Der Ansatz der Entwicklungszusammenarbeit “Hilfe zur Selbsthilfe” wird zwar im Koalitionsvertrag genannt, was jedoch als ein reines Lippenbekenntnis zu werten ist. Denn die Entwicklungszusammenarbeit selbst wird vor allem als zusätzliche Außenwirtschaftsförderung für deutsche Unternehmen betrachtet. Die Festlegung, dass Aufträge von Entwicklungsorganisationen künftig nicht mehr vor Ort, sondern verstärkt an deutsche Unternehmen vergeben werden sollen, ist ein herber Rückschlag. War doch das Ziel der letzten Jahre, eine eigenständige Wirtschaftsstruktur in den betroffenen Ländern durch Hilfe zur Selbsthilfe aufzubauen.

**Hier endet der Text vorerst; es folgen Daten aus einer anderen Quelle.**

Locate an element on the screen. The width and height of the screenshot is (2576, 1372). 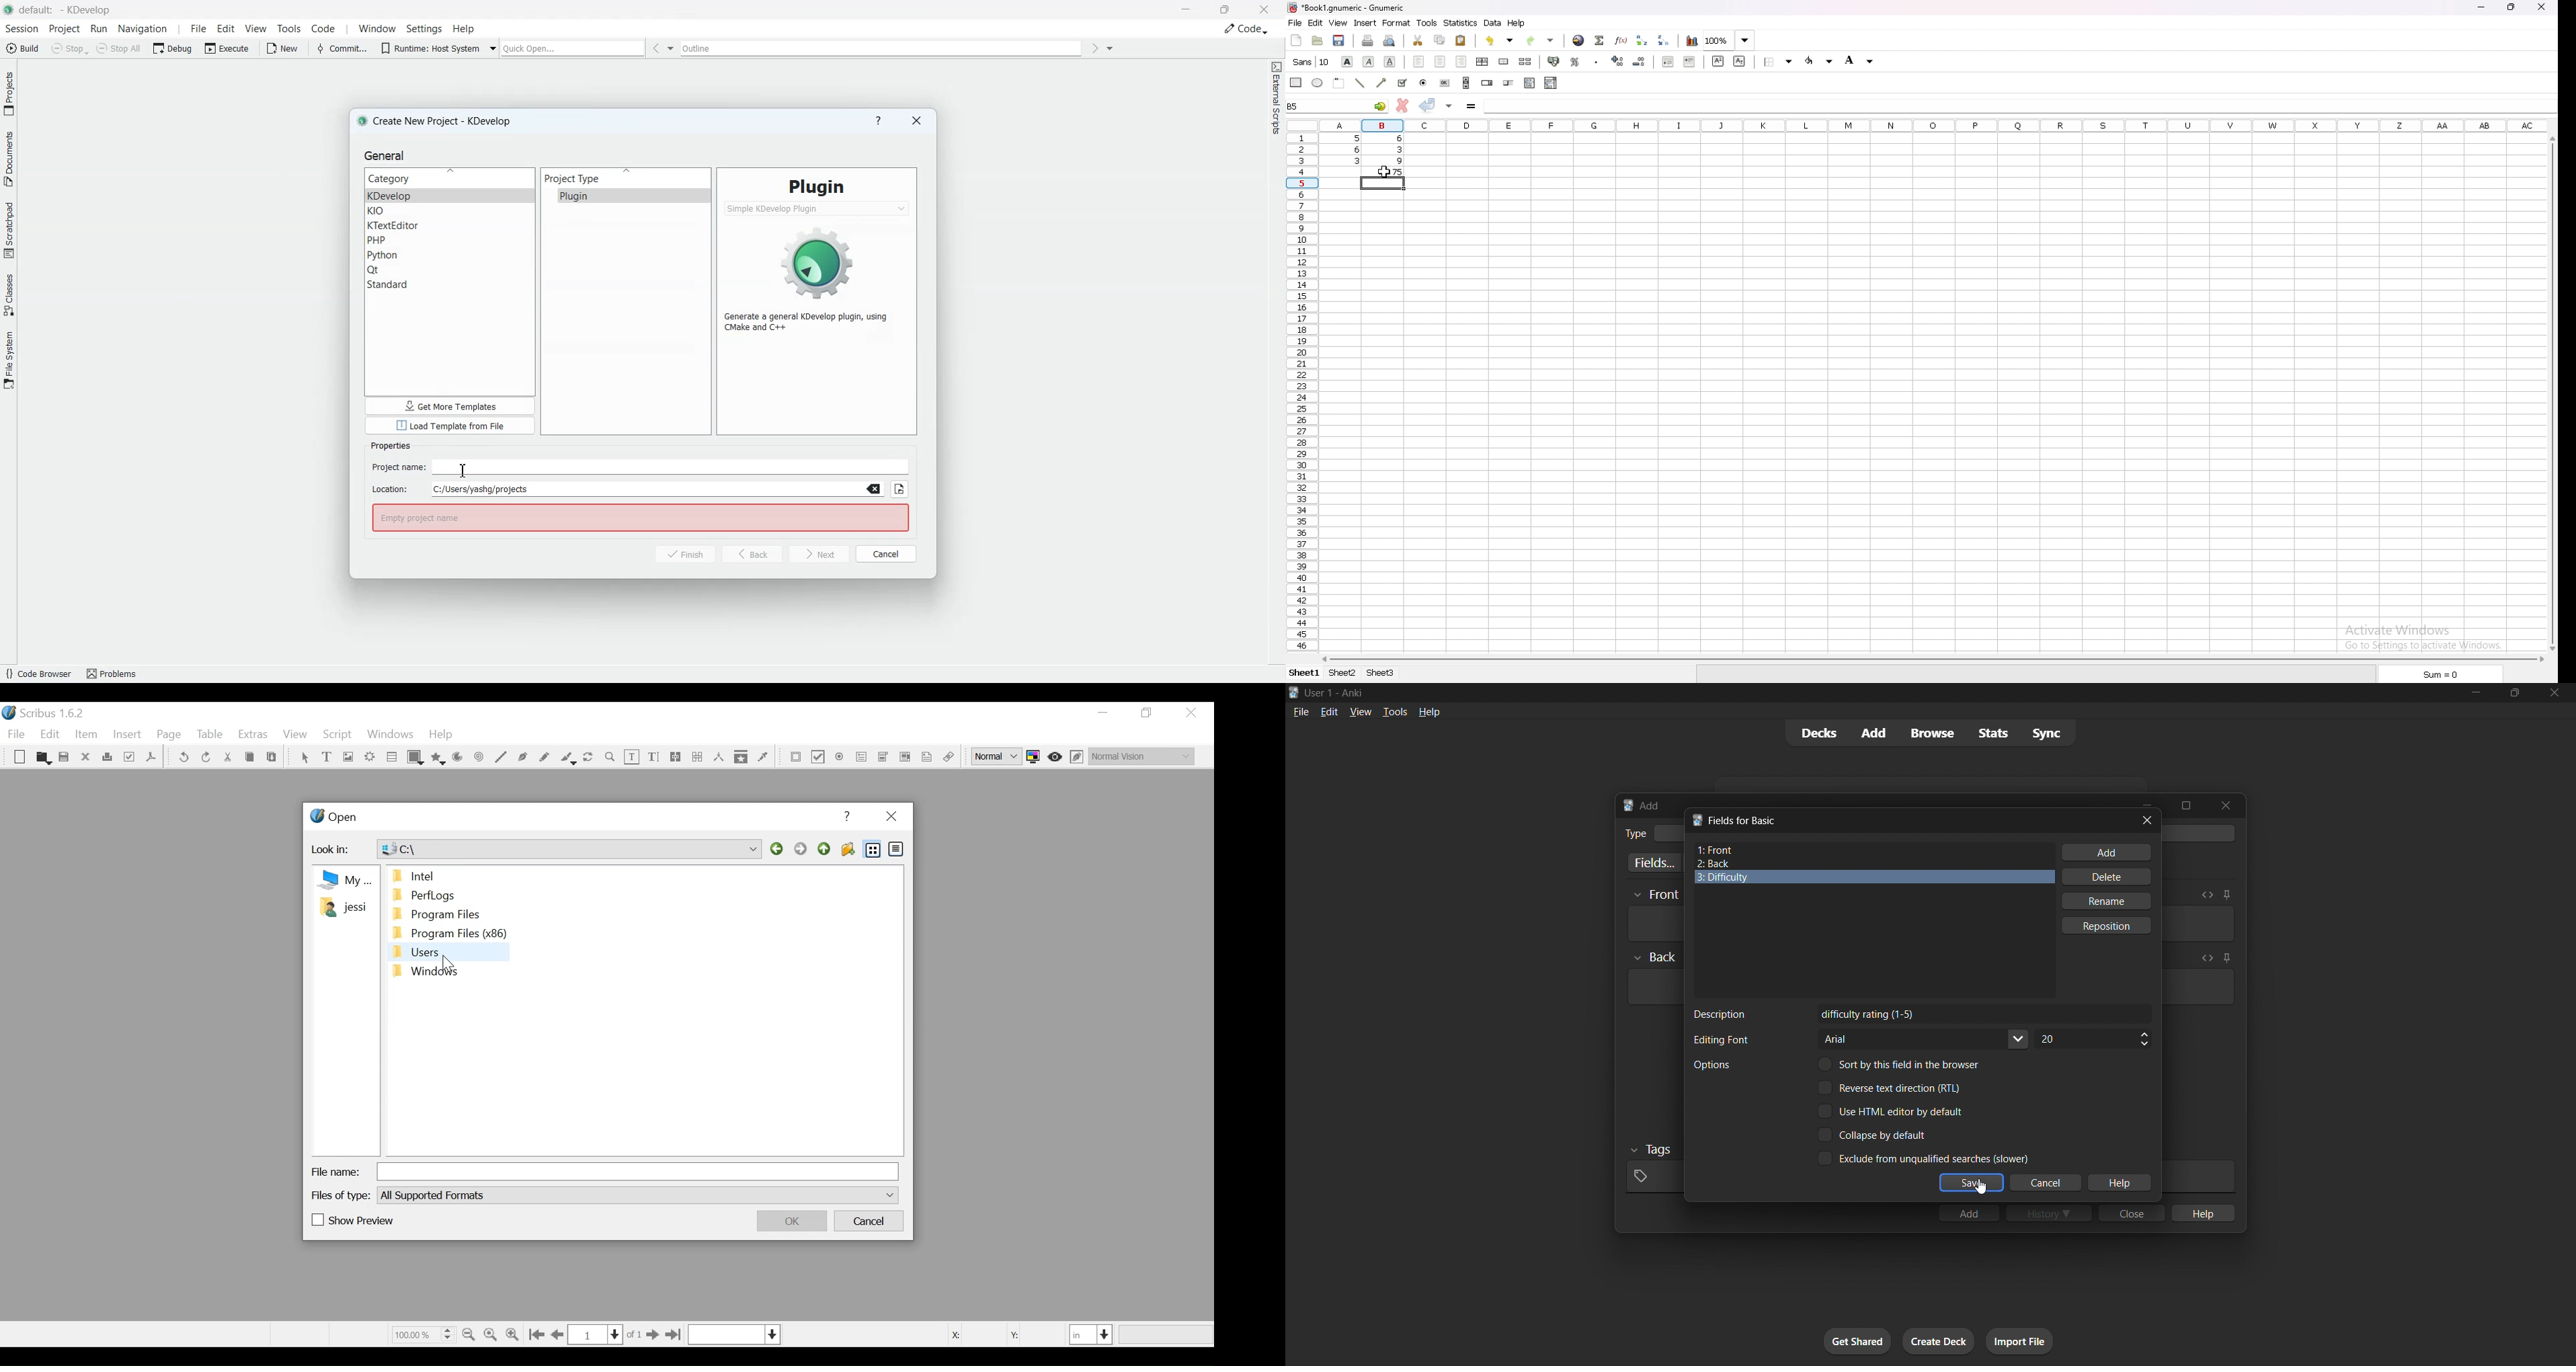
Extras is located at coordinates (253, 735).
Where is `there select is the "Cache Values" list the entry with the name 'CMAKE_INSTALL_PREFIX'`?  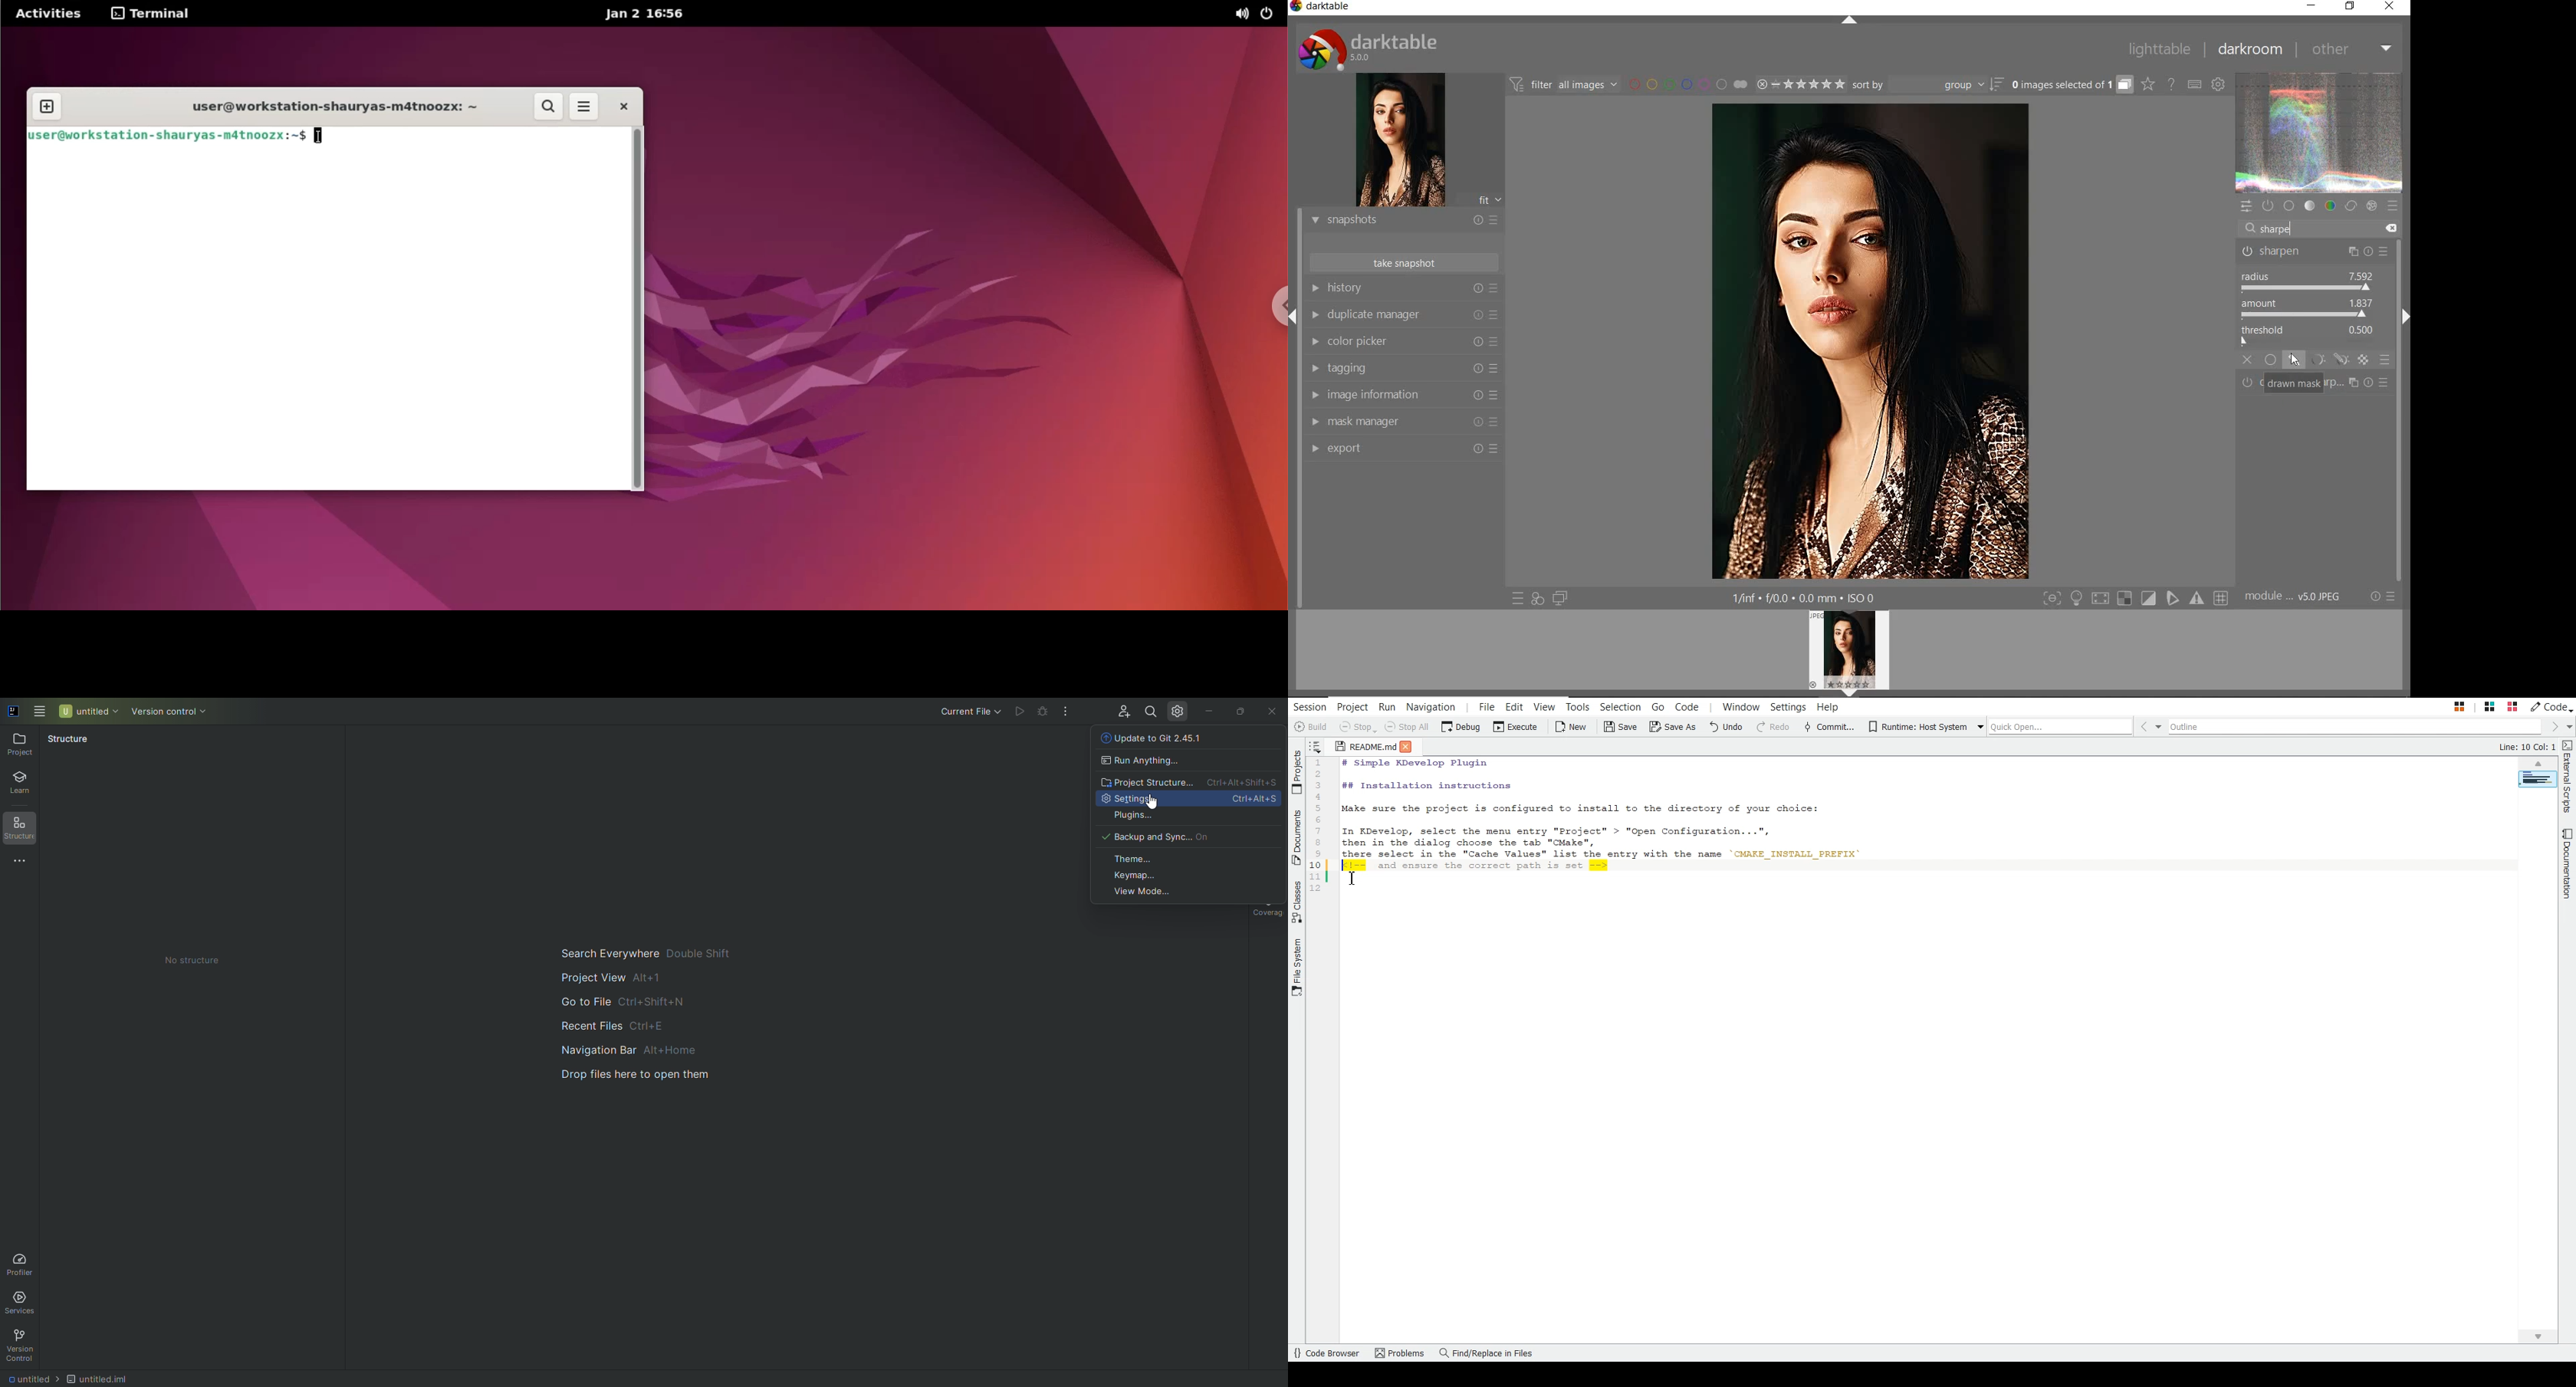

Nur so gelingt es auf Augenhöhe Handel zu treiben und das zahlt sich schließlich auch für die deutsche Wirtschaft aus. Union und FDP leiten hingegen den Rückschritt in die alte „Entwicklungshilfe“ ein: Unterstützung der Ärmsten durch deutsche Produkte und Nahrungsmittel

Schwarz-Gelb bremst international abgestimmte Entwicklungszusammenarbeit

Der Koalitionsvertrag lässt auch befürchten, dass sich die Auswahl der künftigen Partnerländer in der Entwicklungszusammenarbeit vorrangig an außenpolitischen und außenwirtschaftlichen Kriterien bemessen wird. Künftig sollen zwei Drittel der gesamten entwicklungspolitischen Leistungen von Deutschland direkt im jeweiligen Entwicklungsland ausgeführt werden. Nur noch ein Drittel der von Deutschland finanzierten Leistungen soll von Organisationen wie der EU, Weltbank oder von Programmen der Vereinten Nationen erbracht werden. Das wiederspricht allen internationalen Bemühungen, die Entwicklungszusammenarbeit der einzelnen Industriestaaten aufeinander abzustimmen und so nachhaltige Erfolge zu erzielen.

Aufbau sozialer Sicherungssysteme aufgegeben  

  

Im Koalitionsvertrag finden sich auch einige Punkte wieder, die die Große Koalition bereits auf den Weg gebracht hatte. Die genannten Schwerpunkte Bildung/Ausbildung, Gesundheit, ländliche Entwicklung, Klima-, Umwelt-, Ressourcen- sowie der Schutz der Vielfalt an Tierarten und Pflanzen sowie gute Regierungsführung sind für die SPD-Bundestagsfraktion und unsere frühere Ministerin Heidemarie Wieczorek-Zeul bereits in den letzten Jahren Schlüsselbereiche gewesen. Allerdings lässt Schwarz-Gelb den von der Großen Koalition beschlossenen neuen Schwerpunkt des Aufbaus von sozialen Sicherungssystemen unter den Tisch fallen. Obwohl feststeht, dass dadurch erheblich zur Stabilisierung der Entwicklungs- und Schwellenländer beigetragen wird.

Fazit

Schwarz-Gelb ordnet die Entwicklungspolitik vor allem den Interessen der Außen- und der Wirtschaftspolitik unter. Das bedeutet einen massiven Rückschritt in der Entwicklungspolitik und wird der internationalen Verantwortung Deutschlands in keinster Weise gerecht. Die SPD-Bundestagsfraktion versteht Entwicklungspolitik dagegen als globale Strukturpolitik für eine gerechte Gestaltung der Globalisierung und fordert eine enge Abstimmung insbesondere in Weltwirtschaftsfragen. Das werden wir gegenüber Schwarz-Gelb immer wieder deutlich machen.